Fontaines D.C. Drops Final Single From Upcoming Album ”Roman Holiday”

Last month, Fontaines D.C. released the title track from their highly anticipated new album Skinty Fia – to be released this Friday (April 22nd) on Partisan Records, which was met with international acclaim and joined the last two singles, “I Love You” and “Jackie Down The Line,” in building widespread excitement for the band’s third album. Today, the beloved Irish band – who recently took home the trophy for “Best Band In The World” at the 2022 BandLab NME Awards – released the final single to come ahead of their new album titled “Roman Holiday.”

A texturally nuanced yet intense final preview of the band’s new material ahead of Skinty Fia’s release, “Roman Holiday,” sees frontman Grian Chatten reflect on his experiences of moving to London and embracing the city as an Irish person in the local diaspora. The single sees the band delving further into the album’s poignant themes surrounding identity and belonging, with the lyrics celebrating the camaraderie found in the community of Irish people and friends that the band have found for themselves.

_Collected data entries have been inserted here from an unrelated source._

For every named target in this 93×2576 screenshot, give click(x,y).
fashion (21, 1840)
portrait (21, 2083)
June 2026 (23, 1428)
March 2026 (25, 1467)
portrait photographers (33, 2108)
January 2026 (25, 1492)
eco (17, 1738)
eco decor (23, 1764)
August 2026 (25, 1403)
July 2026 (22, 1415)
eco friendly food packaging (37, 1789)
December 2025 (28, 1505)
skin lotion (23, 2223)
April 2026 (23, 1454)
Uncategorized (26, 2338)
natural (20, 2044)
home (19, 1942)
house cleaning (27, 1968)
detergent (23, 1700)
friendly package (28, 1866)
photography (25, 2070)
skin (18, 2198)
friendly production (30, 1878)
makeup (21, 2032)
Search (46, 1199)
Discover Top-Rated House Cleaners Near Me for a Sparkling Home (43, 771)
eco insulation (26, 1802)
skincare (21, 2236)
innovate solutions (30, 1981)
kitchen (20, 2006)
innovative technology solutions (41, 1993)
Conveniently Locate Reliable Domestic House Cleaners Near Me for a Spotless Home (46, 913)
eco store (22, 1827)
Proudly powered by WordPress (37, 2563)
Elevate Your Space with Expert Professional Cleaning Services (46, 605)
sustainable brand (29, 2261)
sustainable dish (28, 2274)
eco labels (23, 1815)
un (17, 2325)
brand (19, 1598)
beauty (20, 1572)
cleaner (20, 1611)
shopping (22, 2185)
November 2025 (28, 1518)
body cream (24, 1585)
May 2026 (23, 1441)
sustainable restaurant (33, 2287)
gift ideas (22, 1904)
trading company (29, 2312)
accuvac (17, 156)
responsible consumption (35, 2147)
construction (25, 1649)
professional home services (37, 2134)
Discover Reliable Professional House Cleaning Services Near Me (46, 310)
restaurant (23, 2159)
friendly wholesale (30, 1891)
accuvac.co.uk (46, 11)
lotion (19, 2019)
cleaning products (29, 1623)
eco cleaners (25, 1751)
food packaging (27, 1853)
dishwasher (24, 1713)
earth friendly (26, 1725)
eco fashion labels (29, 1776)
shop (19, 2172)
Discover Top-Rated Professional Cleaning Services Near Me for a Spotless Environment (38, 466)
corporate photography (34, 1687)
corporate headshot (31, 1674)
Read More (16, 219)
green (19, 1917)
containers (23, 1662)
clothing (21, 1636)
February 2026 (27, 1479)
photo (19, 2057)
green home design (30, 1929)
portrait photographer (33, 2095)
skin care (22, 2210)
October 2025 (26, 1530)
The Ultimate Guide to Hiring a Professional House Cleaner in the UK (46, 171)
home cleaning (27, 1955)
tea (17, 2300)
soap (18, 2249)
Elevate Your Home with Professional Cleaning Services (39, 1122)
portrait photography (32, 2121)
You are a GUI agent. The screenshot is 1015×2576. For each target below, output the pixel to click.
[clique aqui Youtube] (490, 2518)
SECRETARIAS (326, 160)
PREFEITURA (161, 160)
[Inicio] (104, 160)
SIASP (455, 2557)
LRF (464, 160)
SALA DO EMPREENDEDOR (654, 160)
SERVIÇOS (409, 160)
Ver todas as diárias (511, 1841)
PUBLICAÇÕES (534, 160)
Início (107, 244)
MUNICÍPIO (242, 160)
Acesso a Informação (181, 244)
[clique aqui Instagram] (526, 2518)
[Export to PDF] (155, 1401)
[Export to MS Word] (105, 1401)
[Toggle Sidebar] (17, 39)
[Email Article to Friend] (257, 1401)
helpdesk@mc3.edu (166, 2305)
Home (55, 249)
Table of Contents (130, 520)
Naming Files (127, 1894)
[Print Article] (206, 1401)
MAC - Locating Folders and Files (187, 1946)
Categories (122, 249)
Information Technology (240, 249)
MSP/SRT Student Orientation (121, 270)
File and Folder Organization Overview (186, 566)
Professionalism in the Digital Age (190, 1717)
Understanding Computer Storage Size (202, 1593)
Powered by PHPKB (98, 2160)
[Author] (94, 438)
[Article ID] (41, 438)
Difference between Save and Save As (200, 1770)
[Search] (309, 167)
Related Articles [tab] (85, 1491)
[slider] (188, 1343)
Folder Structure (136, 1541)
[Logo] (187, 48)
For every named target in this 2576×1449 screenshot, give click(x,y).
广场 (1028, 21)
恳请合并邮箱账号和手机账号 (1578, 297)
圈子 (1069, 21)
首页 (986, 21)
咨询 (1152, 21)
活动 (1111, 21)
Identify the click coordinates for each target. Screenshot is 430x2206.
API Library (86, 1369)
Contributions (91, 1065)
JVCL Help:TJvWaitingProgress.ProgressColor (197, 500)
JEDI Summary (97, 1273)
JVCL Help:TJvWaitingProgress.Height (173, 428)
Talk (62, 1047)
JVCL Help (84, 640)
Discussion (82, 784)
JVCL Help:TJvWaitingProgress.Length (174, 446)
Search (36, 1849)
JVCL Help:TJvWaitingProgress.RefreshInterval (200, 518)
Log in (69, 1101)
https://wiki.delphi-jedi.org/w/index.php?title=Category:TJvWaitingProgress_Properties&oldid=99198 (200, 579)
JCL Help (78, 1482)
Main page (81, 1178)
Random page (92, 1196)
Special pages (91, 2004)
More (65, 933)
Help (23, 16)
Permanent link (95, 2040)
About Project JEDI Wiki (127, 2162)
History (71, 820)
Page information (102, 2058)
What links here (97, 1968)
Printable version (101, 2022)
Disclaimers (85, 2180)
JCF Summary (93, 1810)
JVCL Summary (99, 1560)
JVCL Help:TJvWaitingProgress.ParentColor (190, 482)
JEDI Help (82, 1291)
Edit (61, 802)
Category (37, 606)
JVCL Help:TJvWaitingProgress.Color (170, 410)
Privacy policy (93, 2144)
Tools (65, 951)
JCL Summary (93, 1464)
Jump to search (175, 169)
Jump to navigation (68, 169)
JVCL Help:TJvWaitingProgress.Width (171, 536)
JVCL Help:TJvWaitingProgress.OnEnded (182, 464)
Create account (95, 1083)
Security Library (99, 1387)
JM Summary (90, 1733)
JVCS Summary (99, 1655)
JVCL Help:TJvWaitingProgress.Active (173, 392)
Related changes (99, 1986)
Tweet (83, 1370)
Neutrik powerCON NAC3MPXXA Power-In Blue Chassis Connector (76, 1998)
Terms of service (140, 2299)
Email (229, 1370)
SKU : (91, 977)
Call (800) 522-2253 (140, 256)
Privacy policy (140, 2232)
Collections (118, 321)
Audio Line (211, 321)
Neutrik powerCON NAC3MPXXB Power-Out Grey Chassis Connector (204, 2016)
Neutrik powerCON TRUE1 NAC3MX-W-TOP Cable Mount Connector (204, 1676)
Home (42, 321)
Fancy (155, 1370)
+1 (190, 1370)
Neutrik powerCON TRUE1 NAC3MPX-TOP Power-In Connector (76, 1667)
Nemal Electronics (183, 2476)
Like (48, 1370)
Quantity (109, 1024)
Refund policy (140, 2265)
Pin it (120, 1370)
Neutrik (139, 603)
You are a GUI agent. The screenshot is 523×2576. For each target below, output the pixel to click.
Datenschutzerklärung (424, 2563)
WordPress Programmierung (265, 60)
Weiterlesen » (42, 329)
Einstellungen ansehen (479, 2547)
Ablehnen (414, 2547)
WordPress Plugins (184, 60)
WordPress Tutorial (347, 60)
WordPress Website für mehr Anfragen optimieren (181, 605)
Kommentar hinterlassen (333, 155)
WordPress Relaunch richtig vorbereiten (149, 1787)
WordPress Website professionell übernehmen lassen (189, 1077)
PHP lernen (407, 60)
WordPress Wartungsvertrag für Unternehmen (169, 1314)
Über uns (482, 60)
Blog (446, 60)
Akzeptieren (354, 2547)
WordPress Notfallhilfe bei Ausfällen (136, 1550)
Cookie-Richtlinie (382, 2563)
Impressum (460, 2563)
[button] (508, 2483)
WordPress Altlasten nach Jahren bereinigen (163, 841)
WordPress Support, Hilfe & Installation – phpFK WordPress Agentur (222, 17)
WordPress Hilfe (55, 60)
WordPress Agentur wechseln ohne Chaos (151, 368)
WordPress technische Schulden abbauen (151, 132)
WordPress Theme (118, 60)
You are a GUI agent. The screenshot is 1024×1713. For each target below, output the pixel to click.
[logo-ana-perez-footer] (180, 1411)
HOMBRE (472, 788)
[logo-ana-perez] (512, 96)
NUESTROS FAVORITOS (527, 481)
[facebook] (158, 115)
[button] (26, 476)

Speaking on the single, Chatten says, “Roman Holiday makes me think of the wide streets of north London in the Summer and the urge to discover them at night time. The thrill of being a gang of Irish people in London with a bit of a secret language and my first flat with my girlfriend.”

Skinty Fia is an Irish phrase which translates to English as “the damnation of the deer” and the album’s cover art features a deer, plucked from its natural habitat and deposited in the hallway of a home, illuminated by an artificial red glow. The Irish giant deer is an extinct species and the band’s thoughts on Irish identity are central to Skinty Fia. While Dogrel was littered with snapshots of the Dublin characters – like the cabbie in “Boys In The Better Land” – and A Hero’s Death documented the dislocation and disconnection the band felt as they travelled the globe on tour, on Skinty Fia Fontaines D.C. are addressing their Irishness from afar as they recreate new lives for themselves elsewhere. For a band whose hometown courses through their veins – “D.C.” stands for “Dublin City” – the album finds them trying to resolve the need to broaden their horizons with the affection they still feel for the land and people they’ve left behind. 

There are echoes of Dogrel’s rumbustious rock ’n’ roll, and the bleaker atmospheres of A Hero’s Death, but Skinty Fia,the third in the triumvirate, is much more expansive and cinematic. Fontaines D.C. are a band in a state of constant evolution and this time the result is an album of shifting moods, startling insight, maturity, and considerable emotional wallop.